A Wollongong woman who stole almost $200,000 from a hospital charity to feed her gambling addiction has failed to have her jail sentence suspended.
Carole Goddard will spend eight months behind bars after pleading guilty to feeding money from the Friends of Wollongong Hospital charity into her own pockets while she was acting as the group's treasurer over a six-year period.
A district court sitting in Sutherland heard Goddard, 56, used the funds to gamble at pubs and clubs throughout the Illawarra, or to pay for rent and household items when she'd blown her weekly wage on the pokies.
Police documents presented to the court said Goddard's scheme only came to light when the group's secretary, Roslyn Perizzolo, received an anonymous email mid last year detailing the allegations.

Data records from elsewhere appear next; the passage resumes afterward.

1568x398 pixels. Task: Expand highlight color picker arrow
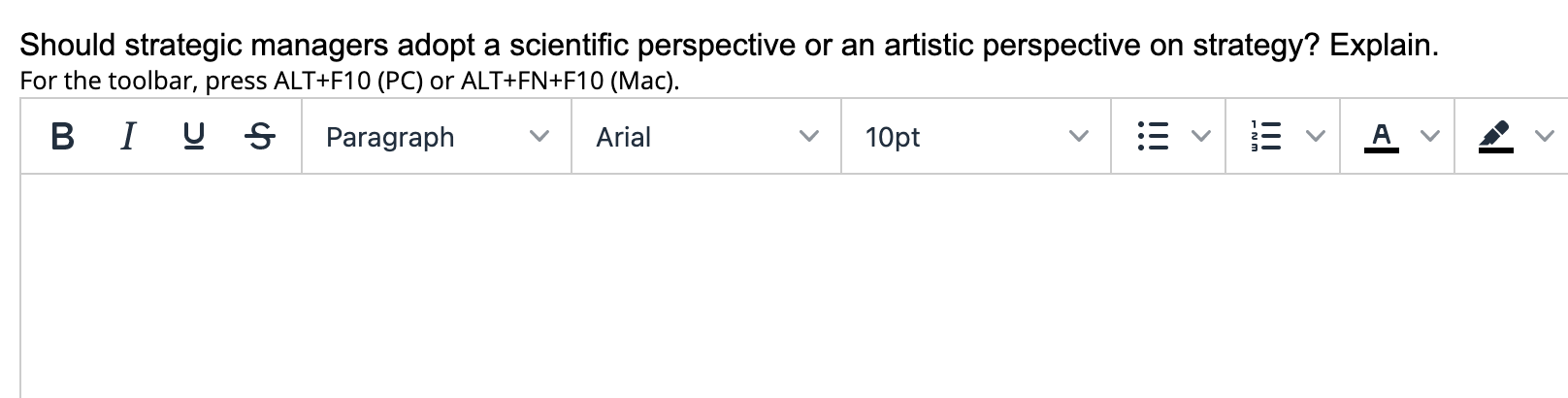point(1545,137)
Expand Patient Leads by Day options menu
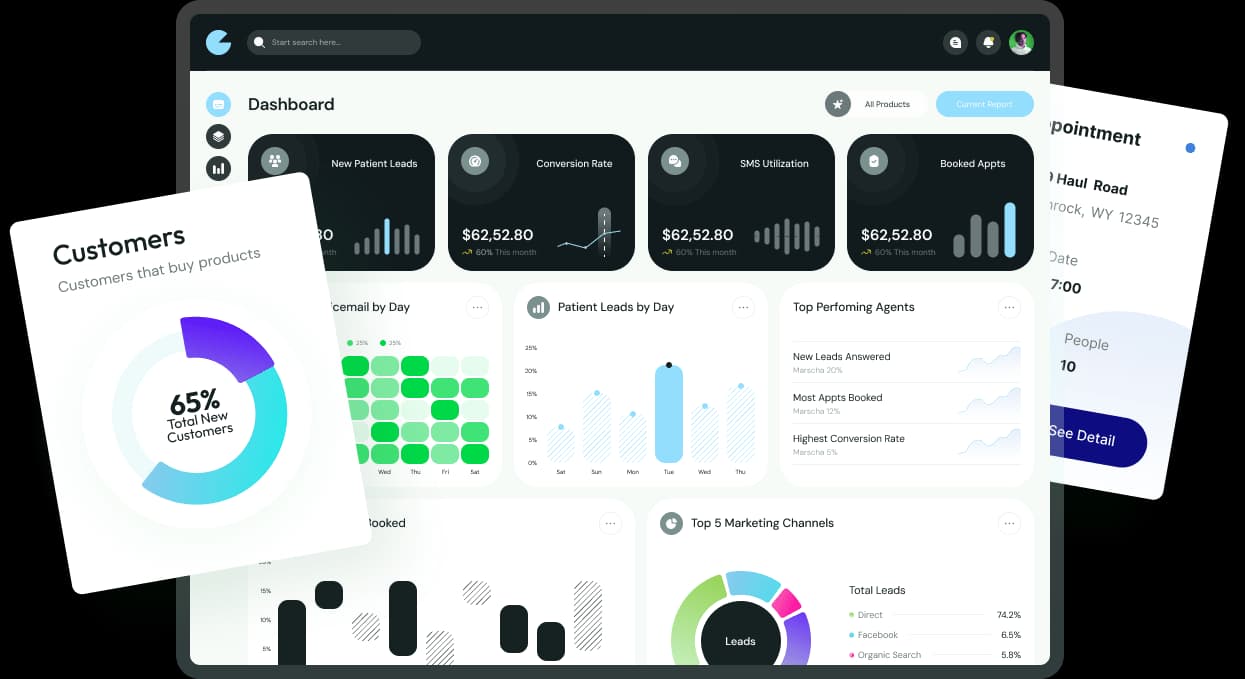The image size is (1245, 679). (743, 308)
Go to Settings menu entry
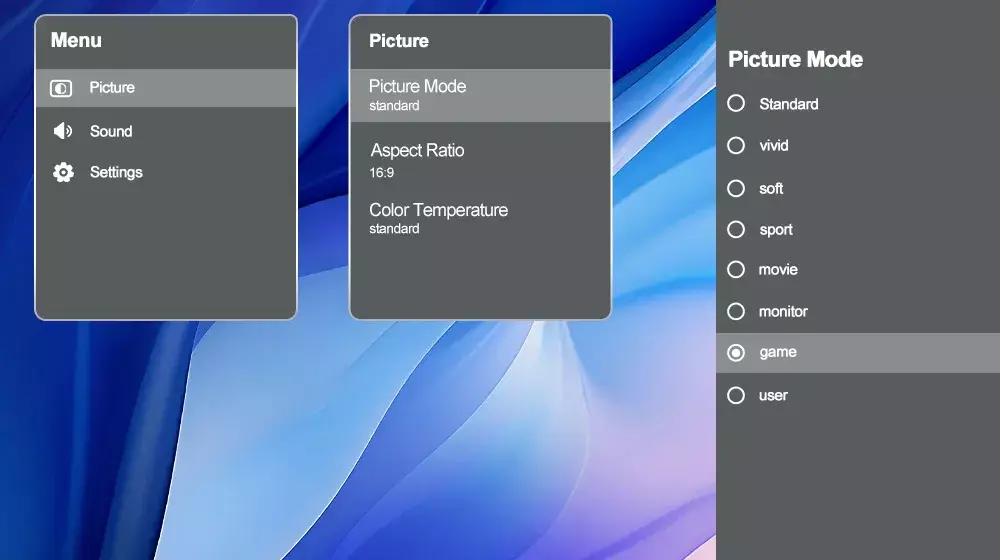Screen dimensions: 1000x560 116,173
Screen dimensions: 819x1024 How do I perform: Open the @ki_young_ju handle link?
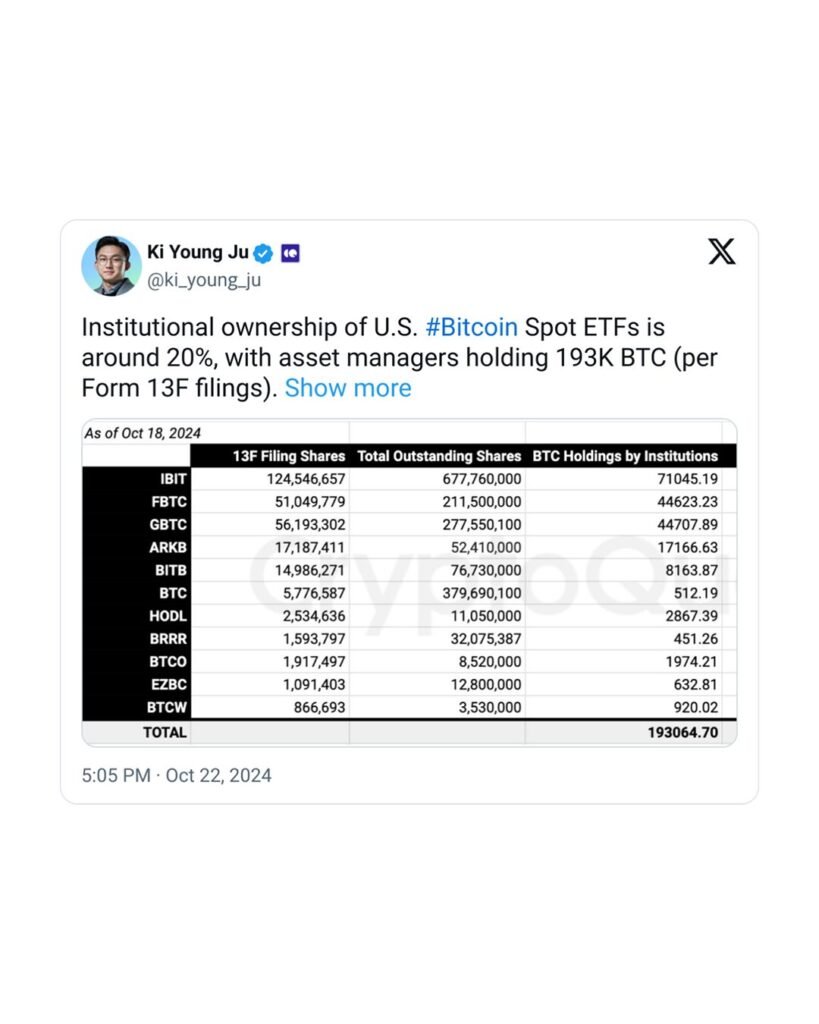(x=204, y=280)
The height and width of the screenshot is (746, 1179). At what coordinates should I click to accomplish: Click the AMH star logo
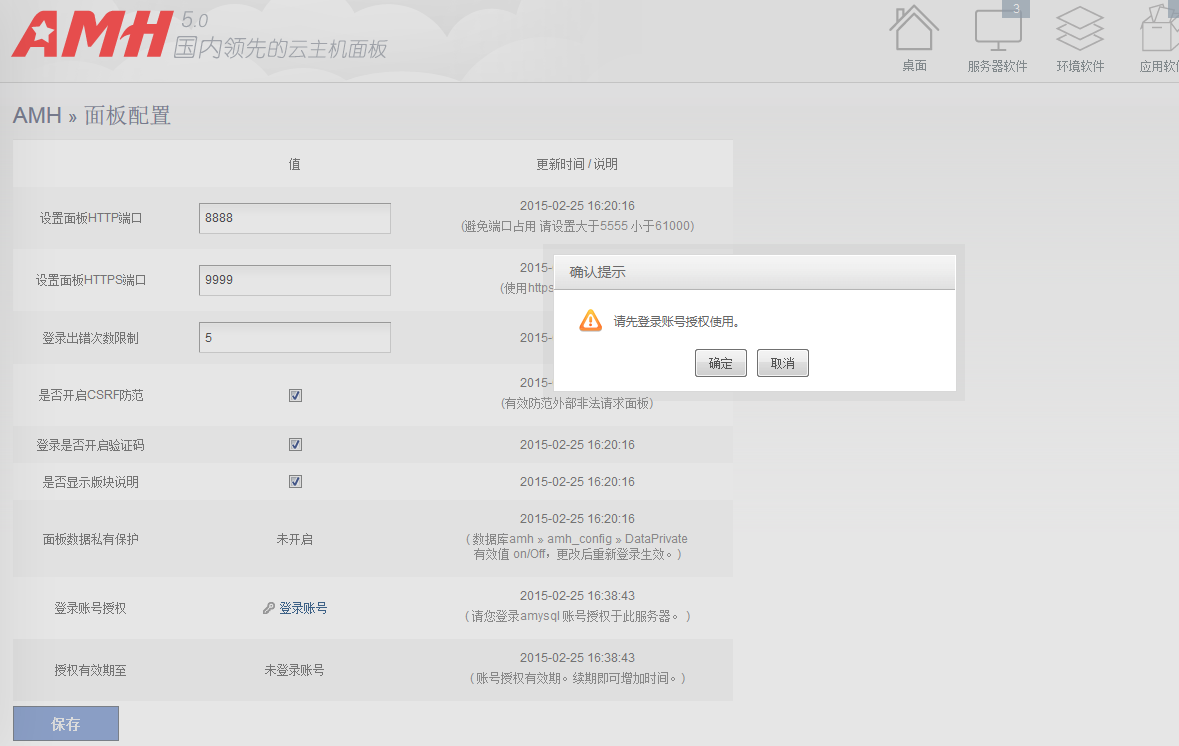tap(42, 37)
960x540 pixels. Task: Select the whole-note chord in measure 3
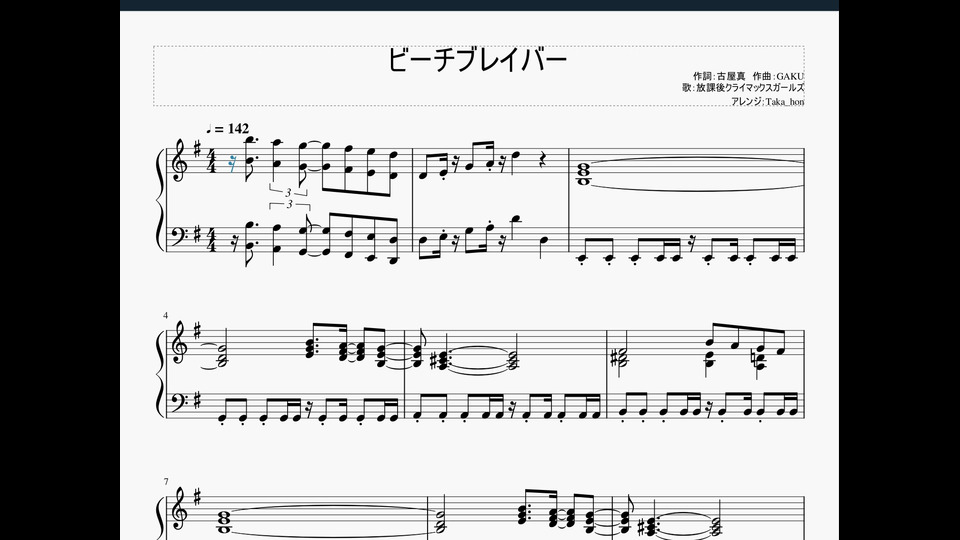point(583,173)
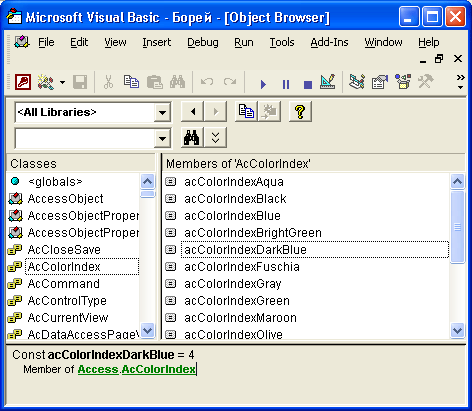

When Mrs Perizzolo checked the charity's NAB account, she discovered the balance was $174.18 - not the $196,344 that Goddard had claimed was in the account in a financial report presented to the board of directors in April the same year.
Mrs Perizzolo immediately notified the charity's accountant and police.
An audit of the charity's finances, conducted in February this year, found a total shortfall in funds of $328,092, with the discrepancies beginning to show around March 2008, two years after Goddard had taken over as treasurer.
However, police were only able to link $196,000 to Goddard, who they said was responsible for handling all the charity's banking, bookkeeping, fund-raising, financial planning and budgeting and reporting obligations.
"Due to the length of time at these discrepancies and records take place police are unable to ascertain the exact amount of money that was taken by the accused," a police statement said.
"What is certain is that there is a $196,170 shortfall from the NAB account and the accused intentionally lodged a false report to the committee concealing this amount."
In court on Wednesday, Judge Paul Conlon said a letter written on behalf of the charity by its president, Patricia Kemp, said the members were devastated to hear they only had $174 to show for all their hard work.
"We worked hard to raise these funds ... now we're feeling sick and devastated by what's happened," she said.
Goddard, through her lawyer, sought leniency from the court, saying she was suffering from depression and anxiety at the time, and had post traumatic stress disorder from significant traumatic incidents that happened in her childhood.
Judge Conlon rejected Goddard's request but agreed to reduce her 18-month non-parole period to one of eight months.
She will be eligible for release in May next year.